With inexplicable speed, Rodolfo intercepts Martinez and tackles her, ramming his shoulder right above her knees. She is sprawled on the ground, blinking up at the thick night sky.
It gives Kluggel every reason in the book to unholster his weapon. But no sooner has he withdrawn it than Rodolfo wraps his legs around Kluggel’s legs, and with a quick violent twist, as remorseless as the crack of a whip, he brings Kluggel to the ground.
A
moment later, Rodolfo sinks his teeth into the fleshy pad of Kluggel’s right hand. Kluggel had been pretty badly bounced around by his own father, had a tooth knocked out in a fight at Far Rockaway the morning of his senior prom, had been bitten by his mother’s Chihuahua, had once had a cinder block dropped on his foot, was in a five-car pileup on the Hutchinson River Parkway five Thanksgivings ago, and had shot off the lobe of his own right ear while cleaning his revolver. But nothing he ever experienced prepared him for the pain of Rodolfo’s teeth sinking into his hand. If the pain were a color, it would be the brightest red, and if it were a temperature, it would be 213 degrees.
It’s not just the bite. It’s the tearing, the grinding. The gun slides out of Kluggel’s hand. A voice within him sounds a warning, though he can barely understand the words—it’s like someone trying to speak over the howls of a hurricane. But it tells him that under no circumstances can he allow this boy to take control of the firearm.
“Sorry,” Polly says to Martinez, pinning her down. She doesn’t appear to be using much force, but Martinez is unable to move. It’s as if she were in a coffin; consciousness races and lurches, but the body is finished.
Rodolfo springs up and kicks the gun away, and it spins under some bushes. He spits what he has bitten off, a little jagged chunk of flesh, a salty spray of blood.
“You’s sick in body and soul, Officer Bang-Bang,” Rodolfo says. He wipes his mouth with the back of his hand. He hopes he has not just contracted some crazy disease from the officer on the ground.

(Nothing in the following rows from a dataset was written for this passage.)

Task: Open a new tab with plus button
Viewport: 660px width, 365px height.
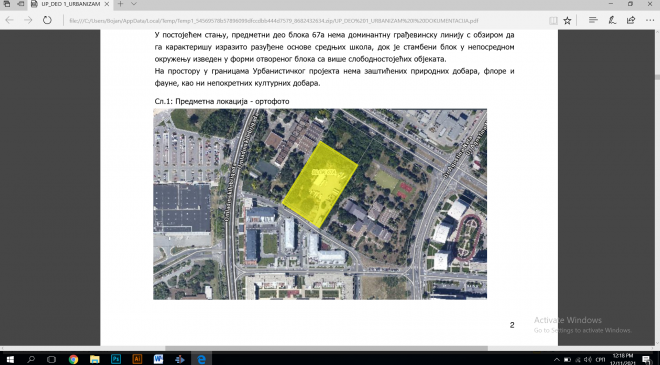Action: point(120,4)
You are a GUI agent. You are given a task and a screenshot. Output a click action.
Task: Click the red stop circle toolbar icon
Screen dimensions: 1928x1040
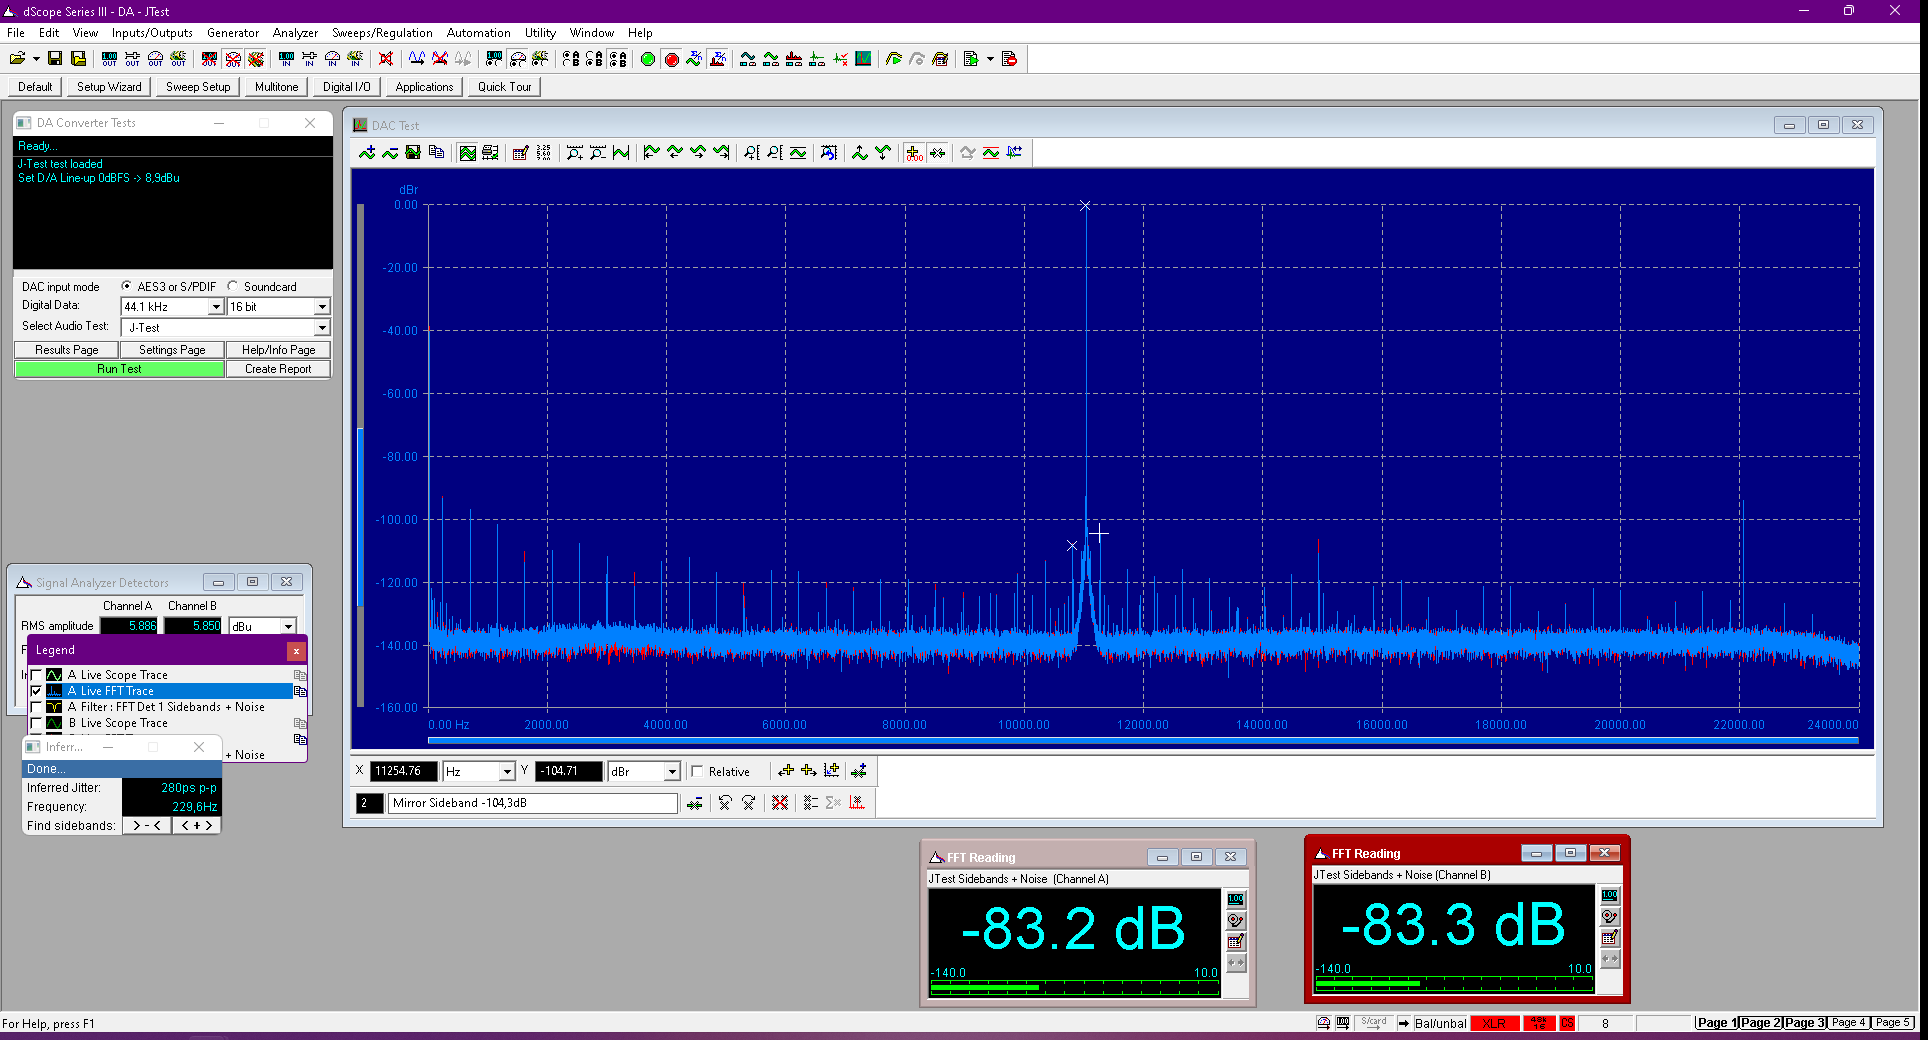point(672,59)
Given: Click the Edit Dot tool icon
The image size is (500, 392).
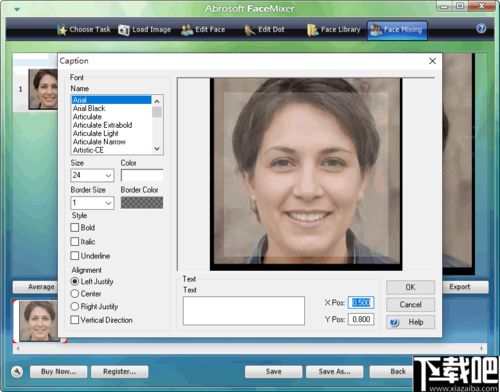Looking at the screenshot, I should tap(249, 30).
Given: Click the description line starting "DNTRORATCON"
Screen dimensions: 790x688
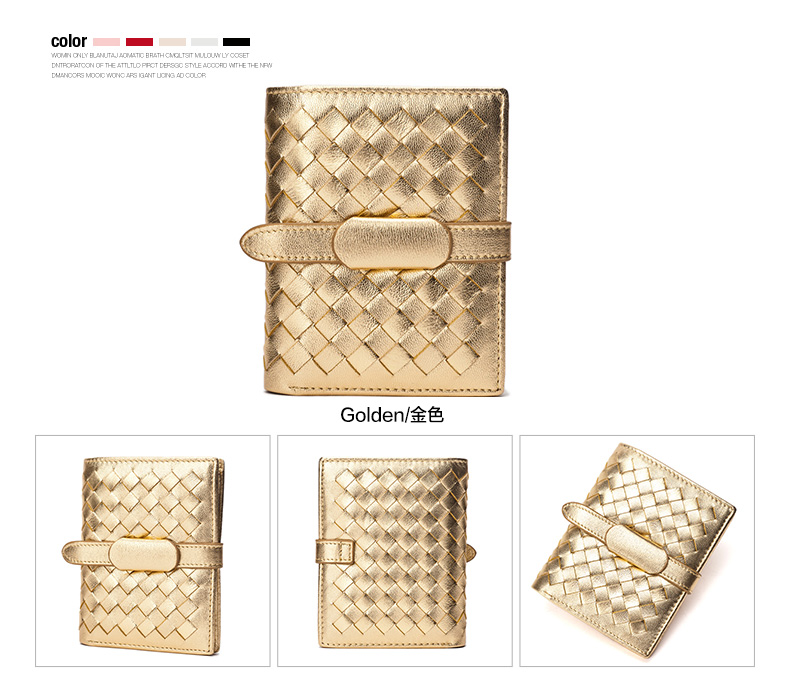Looking at the screenshot, I should tap(162, 65).
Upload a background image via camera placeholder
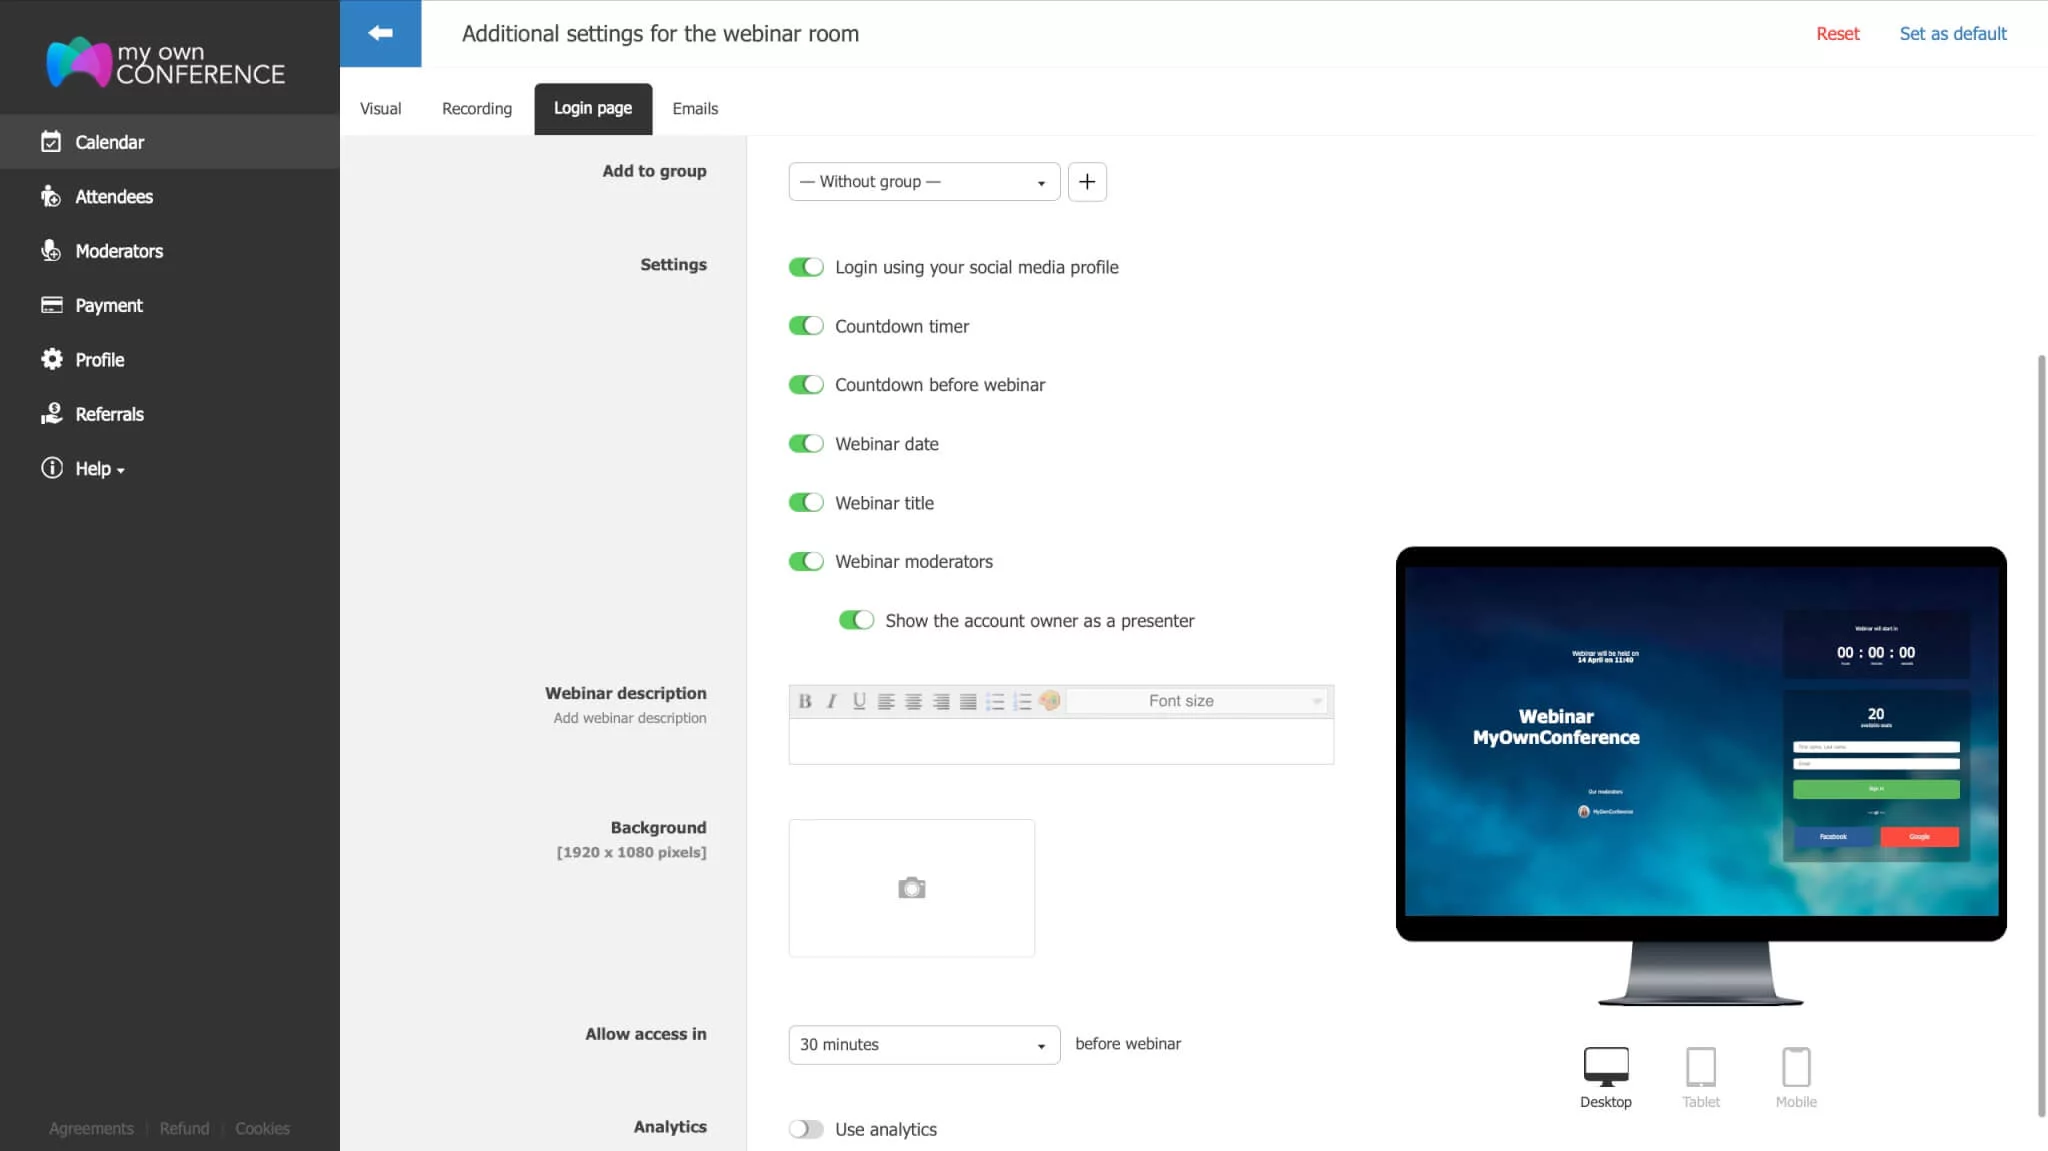This screenshot has width=2048, height=1151. tap(911, 887)
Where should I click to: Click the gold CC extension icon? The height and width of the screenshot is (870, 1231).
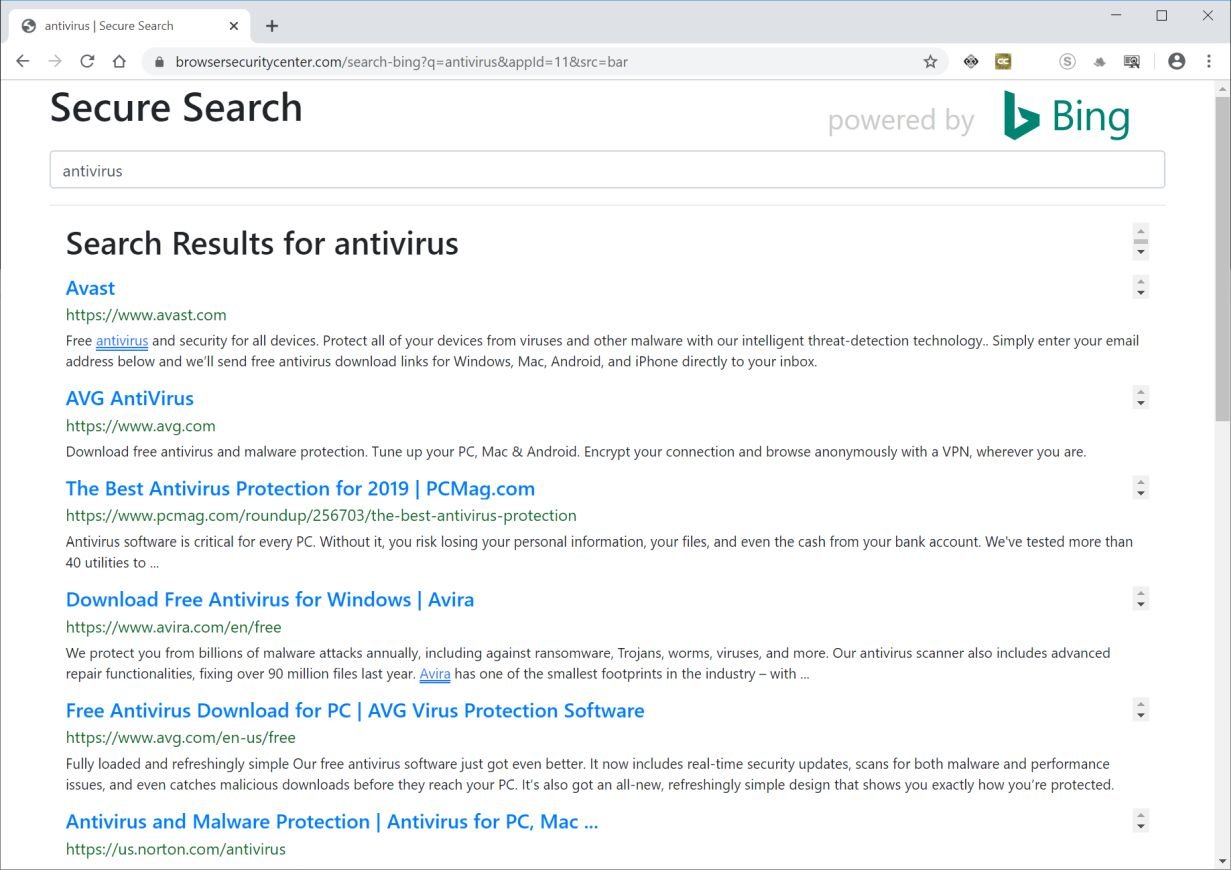coord(1003,62)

John may have had departmental difficulties—his career on the force has been far from exemplary—but he retains a kind of dedication, even a vague sort of idealism. And he has always been a real competitor. He is dizzy with pain, but he is also determined to bring these kids in—and now he has something real to charge them with, something that will 100 percent stick. Cradling his wounded hand, he struggles to his knees. He glances back at Martinez. Useless. And then at his car. Too far away. He hopes against hope that another patrol car will come gliding by. Or anyone, really. Anyone.